On Wednesday, a Kentucky grand jury decided not to charge Louisville police for the killing of Breonna Taylor during a drug raid gone wrong, with prosecutors saying that two officers who fired their weapons at the Black woman were justified in using force to protect themselves after they faced gunfire.

Later Wednesday night, hundreds of protesters gathered in Pittsburgh, demanding that Black women be heard and carrying signs that read “abolish police” and “change racist laws.”

The event, organized by 1Hood Media, started at Freedom Corner at the Hill District. Co-organizer Nique Craft started off by saying, “getting up every day in a Black woman’s body is hard as [expletive]."

Also in attendance was Dannielle Brown, who is demonstrating to push Duquesne University to release more information about her son’s death.

While speaking to the crowd, Brown said Taylor was “a casualty of war,” and that police “target us.”

The only charges Wednesday were three counts of wanton endangerment against fired officer Brett Hankison for shooting into a home next to Taylor's that had people in it. The FBI is still investigating potential violations of federal law in connection with the raid at Taylor's home on the night of March 13.

Ben Crump, a lawyer for Taylor's family, denounced the decision as “outrageous and offensive.”

“We shouldn’t have to be in pain every single time for y’all to listen to us,” said Craft at the rally in Pittsburgh.

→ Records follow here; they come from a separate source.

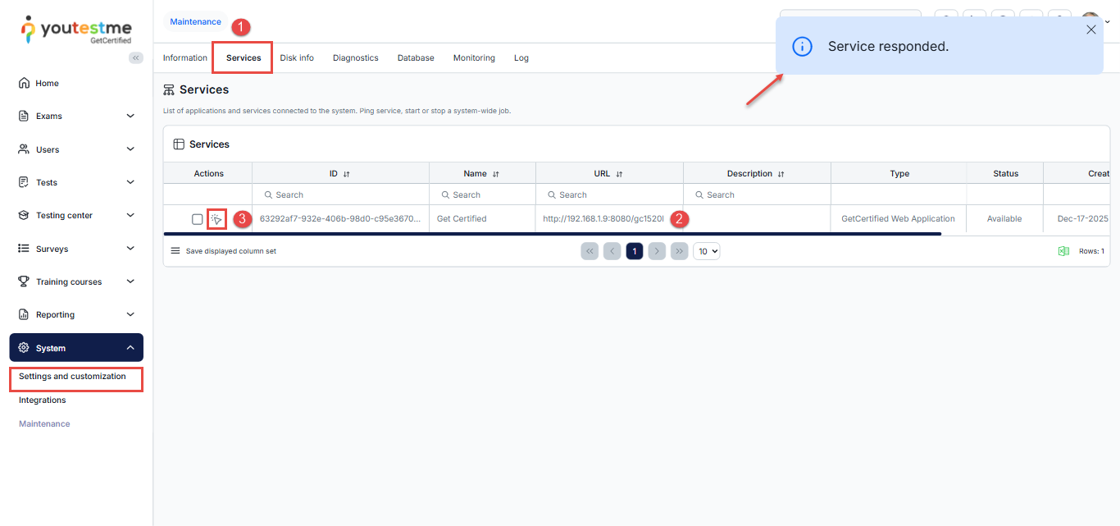Open the rows-per-page dropdown showing 10
The height and width of the screenshot is (526, 1120).
point(706,251)
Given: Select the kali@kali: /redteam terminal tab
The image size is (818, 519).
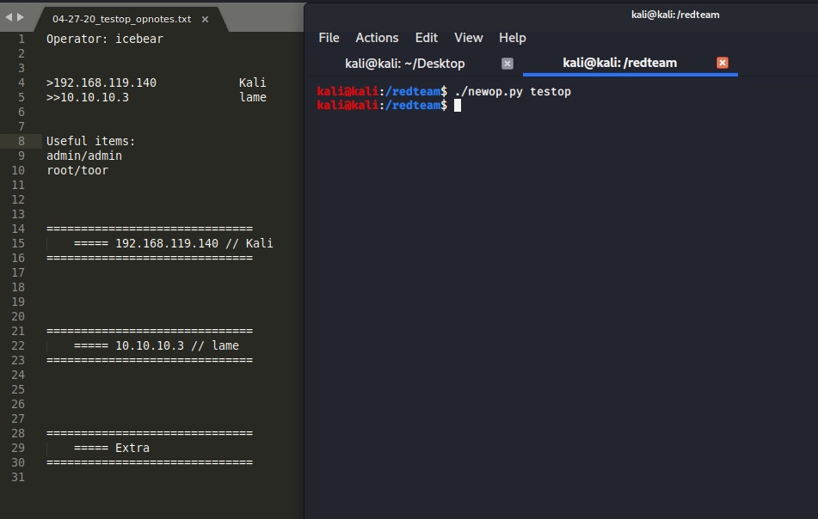Looking at the screenshot, I should [620, 62].

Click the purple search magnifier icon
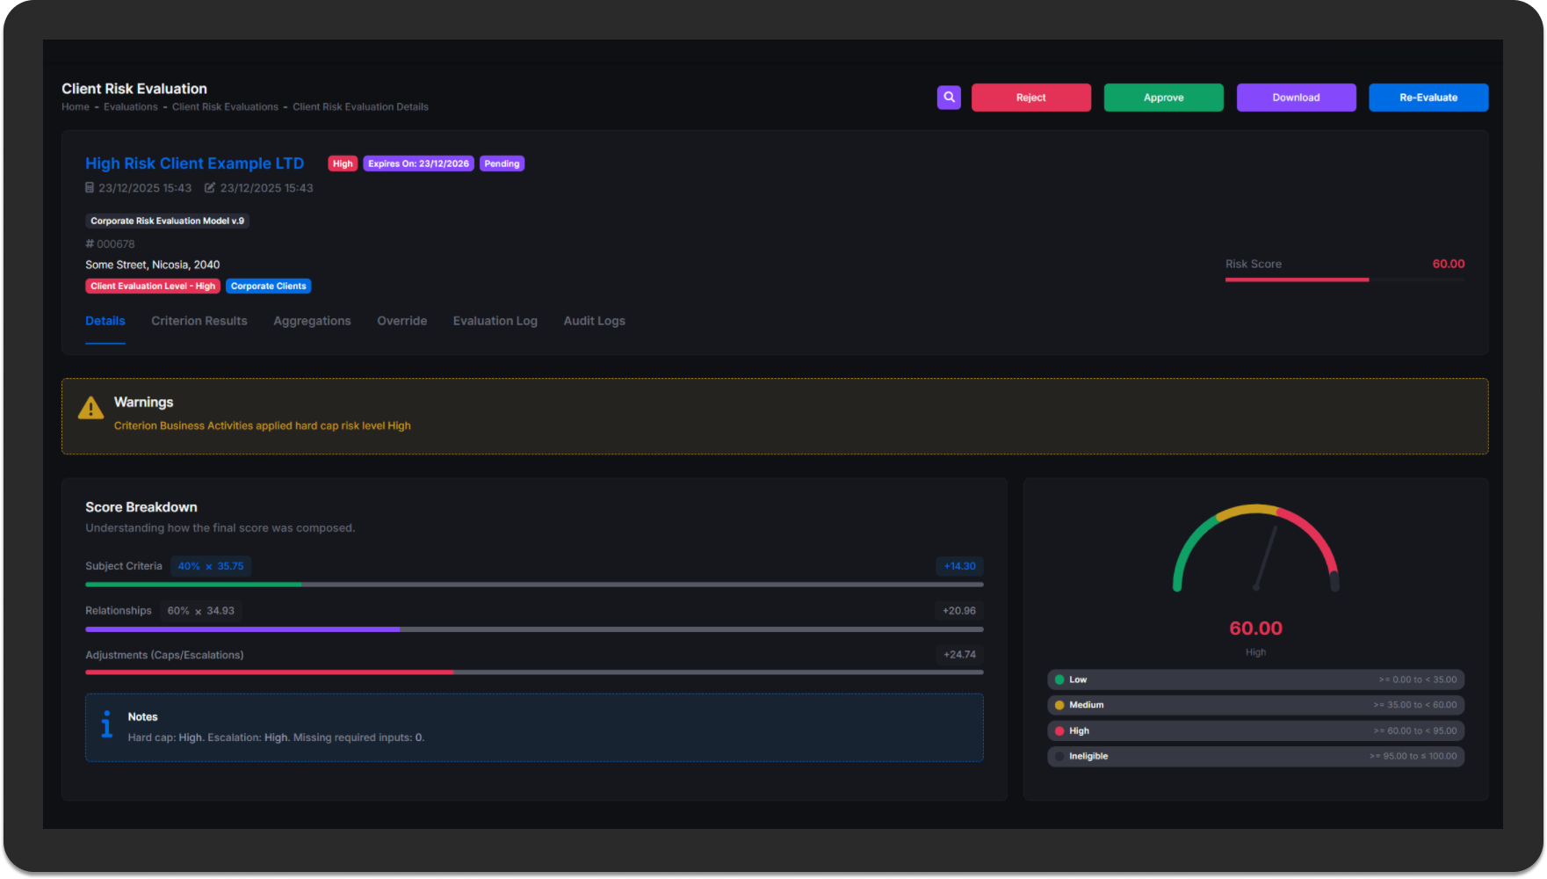click(949, 98)

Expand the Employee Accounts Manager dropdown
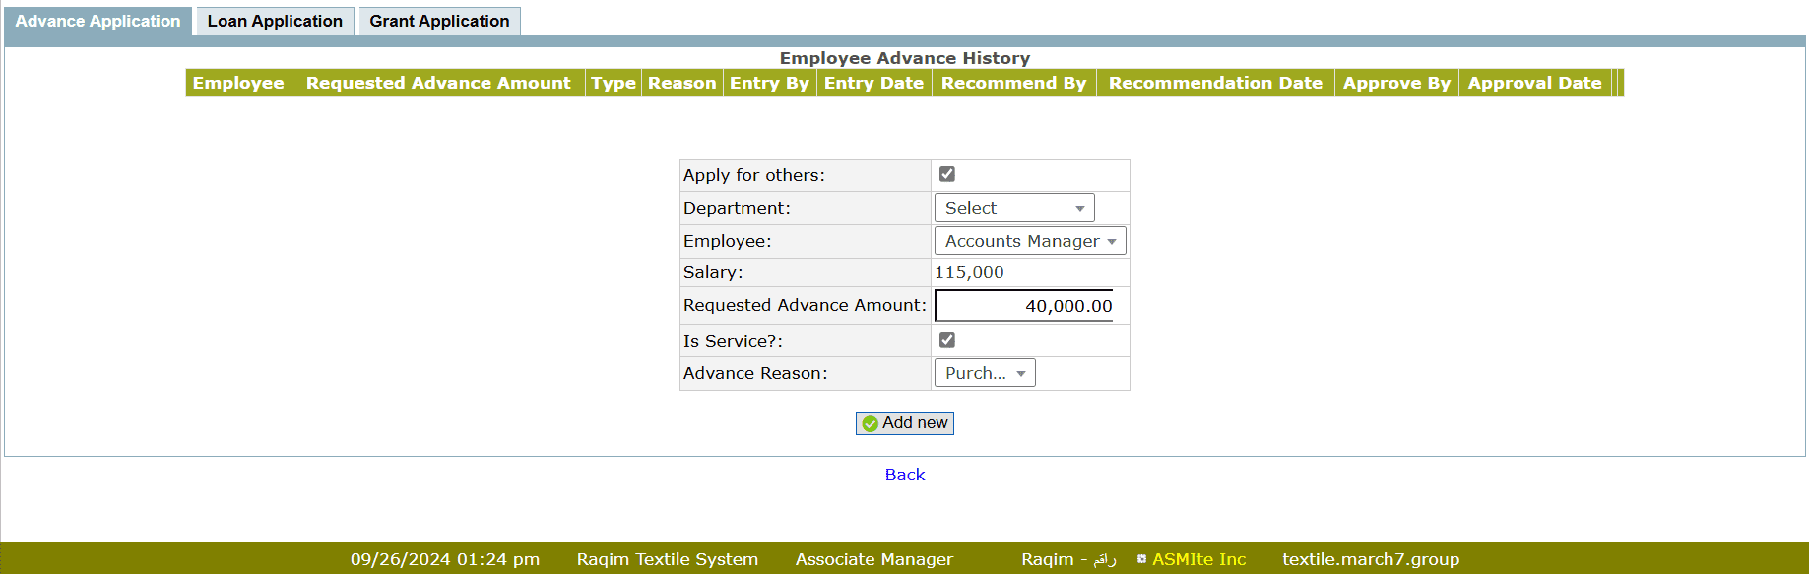tap(1029, 241)
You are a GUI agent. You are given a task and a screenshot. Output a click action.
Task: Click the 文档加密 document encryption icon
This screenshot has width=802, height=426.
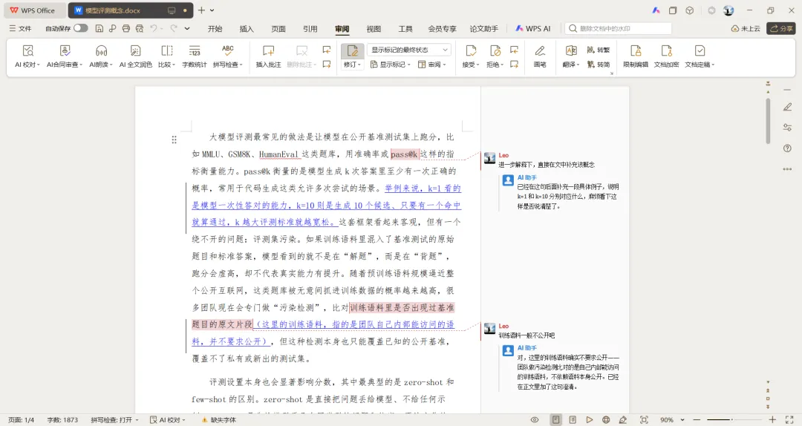coord(666,56)
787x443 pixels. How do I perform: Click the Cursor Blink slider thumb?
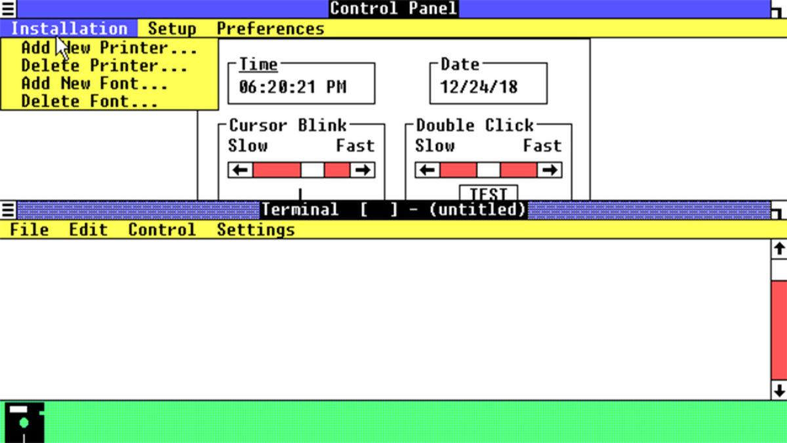click(x=312, y=171)
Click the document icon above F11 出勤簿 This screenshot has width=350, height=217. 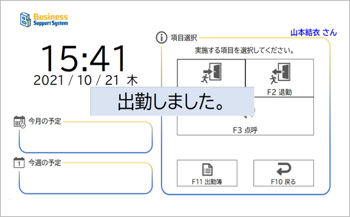(x=207, y=169)
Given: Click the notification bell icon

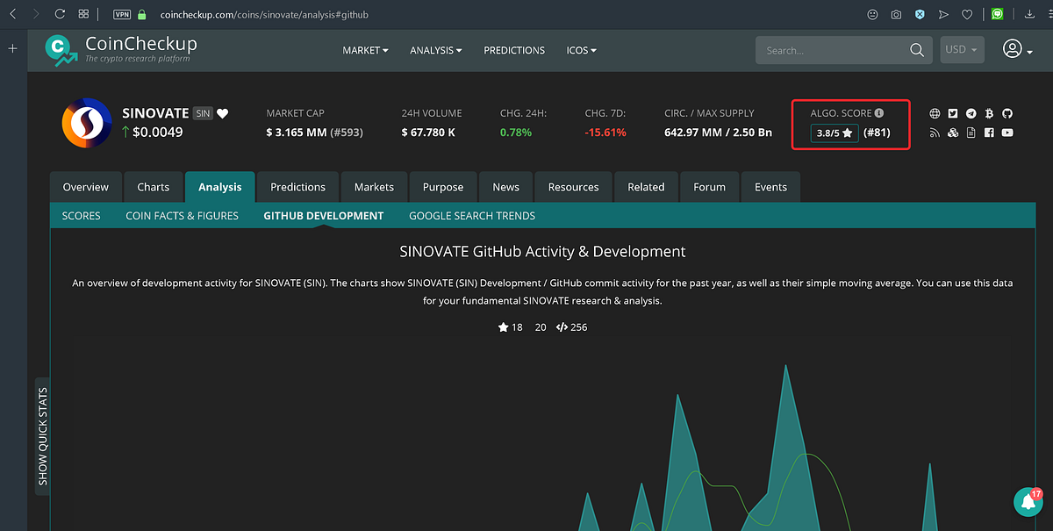Looking at the screenshot, I should pyautogui.click(x=1027, y=502).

Protesters marched from the Hill to downtown, eventually making their way to the City-County Building, where they used the steps as a stage.

Louisville police said Wednesday night that an officer had been shot amid protests following the grand jury's decision. 

A spokesman for the Louisville Metropolitan Police Department issued a brief statement saying ‘’We currently have an officer shot. We'll update when we can."

The statement did not elaborate on the condition of the officer or the circumstances of the shooting.

That development came amid a fast-changing scene in Louisville, where police had earlier fired flash bang devices to clear demonstrators from a downtown square Wednesday evening. 

90.5 WESA's Sarah Kovash and the Associated Press contributed to this story. 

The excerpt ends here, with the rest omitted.